ほぼ人前に姿を現さないタイプなんだ。
最近、トゥインクルシリーズに所属している選手に似た、いわゆる『ちび』と呼ばれるぱかプチにそっくり(でも動く)な生物の目撃情報がよくあげられるようになった。
中にはそのちびに懐かれて共に暮らしている人もいるようで、同じ種類のちびと暮らしている人同士で情報交換を行える程度にはちびたちそれぞれにそれなりの個体数がいるらしいことが分かっているが…。
「おはよう、バレット」
『オハヨウ、ゴザイマス』
僕と一緒に暮らしているちびは『ちびバレット』と行政により名付けられた。
俗にいう新種のちびであったようで、どういった生態なのかを日々渡された書類(日報風)に書き記すことになったのはそれはそれ。

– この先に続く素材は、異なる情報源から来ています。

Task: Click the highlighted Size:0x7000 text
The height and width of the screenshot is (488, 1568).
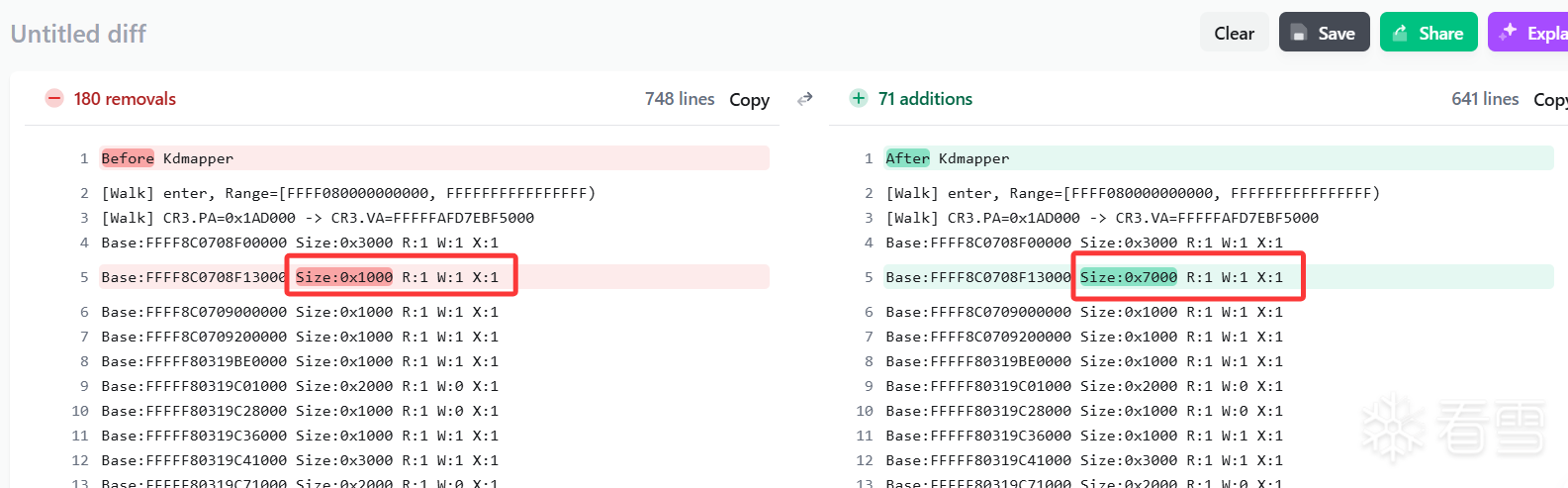Action: point(1129,277)
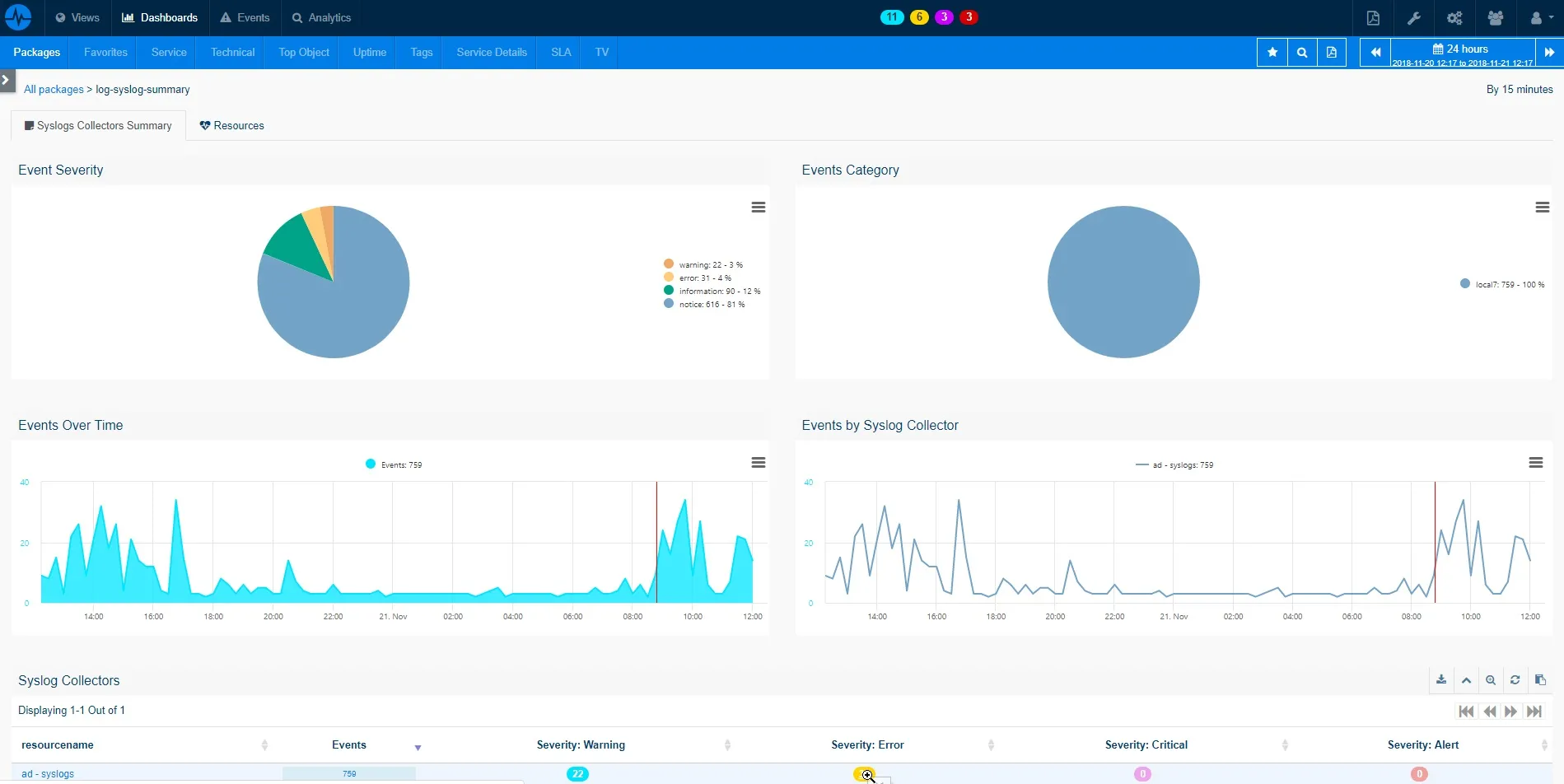This screenshot has height=784, width=1564.
Task: Download Syslog Collectors table data
Action: click(1440, 680)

今のところイタズラもしないし、大人しい性格だし、家事全般ができるところを見ると手先も器用だ。
ちびだけど。
「今日は早めに帰れるから、晩ご飯は僕が作るよ」
『ボクガツクリマス』
「バレットはまだ子どもだからダメー」
『ボクガツクルンデス!』
ぷんすかと怒る姿は可愛いのだが、それでも譲るわけにはいかない。
いくら僕が人としての生活に向いていない人間であっても、自分よりもずっとずっと小さい相手に世話されて生きるというのは…さすがにどうかと思うのだ。
『センセェ』
「ん?なぁに?」
『ボク、コドモジャナイデスヨ?』
「うん、そうだね」
『タシカニチイサイデスケド』
「いや、バレットは子どもというより……まだ幼体のちびって感じかな……」
『……ミ』
しょんぼりと肩を落とすちびバレットを宥めながら僕は身支度を整えて玄関に向かう。
ちびバレットはちょこちょこと僕の足元についてきて、僕が靴を履くのをじっと待っている。
可愛いなぁと口元がにやけそうになるのを堪えながら、僕は立ち上がって玄関の扉を開けた。
*
ちびバレットには同種族であるちびバレットが何人かいたが。
たぶんこうしてヒトミミと一緒に暮らしているのは自分だけだろうとどことなく考えていた。
ちびバレット同士でお互いに助け合いながら過ごす日々の中で、足を怪我して雨に降られ動くに動けなくなっている自分を助けてくれたのが、今の『センセイ』だった。
センセイはヒトミミで、自分はちびだ。
種族が違うからセンセイとは寿命からしてそう遠くない未来にお別れしてしまうだろうが、それでも自分にとって大事な存在なのは変わらないし、これからも一緒に居たいと思っている。
だからこうして家事をして少しでも役に立ちたいのだが……なかなか上手くいかないものだなぁとしょんぼりしてしまう。
「ただいまー」
玄関の方からセンセイの声が聞こえてきて、僕は慌てて玄関に向かう。
センセイにただいまを言ってもらえるようにお出迎えするのも大事だからだ。
「オカエリナサイ!」
ちびバレット:
読んで字のごとく。
いちおう他個体もいるようだが、ヒトと暮らしているのは今のところこのちびバレットだけらしい。
なので会えたらめちゃくちゃレアってタイプ。
…ちびバレットの群れがいた!って写真撮っても変にブレそうだなぁ。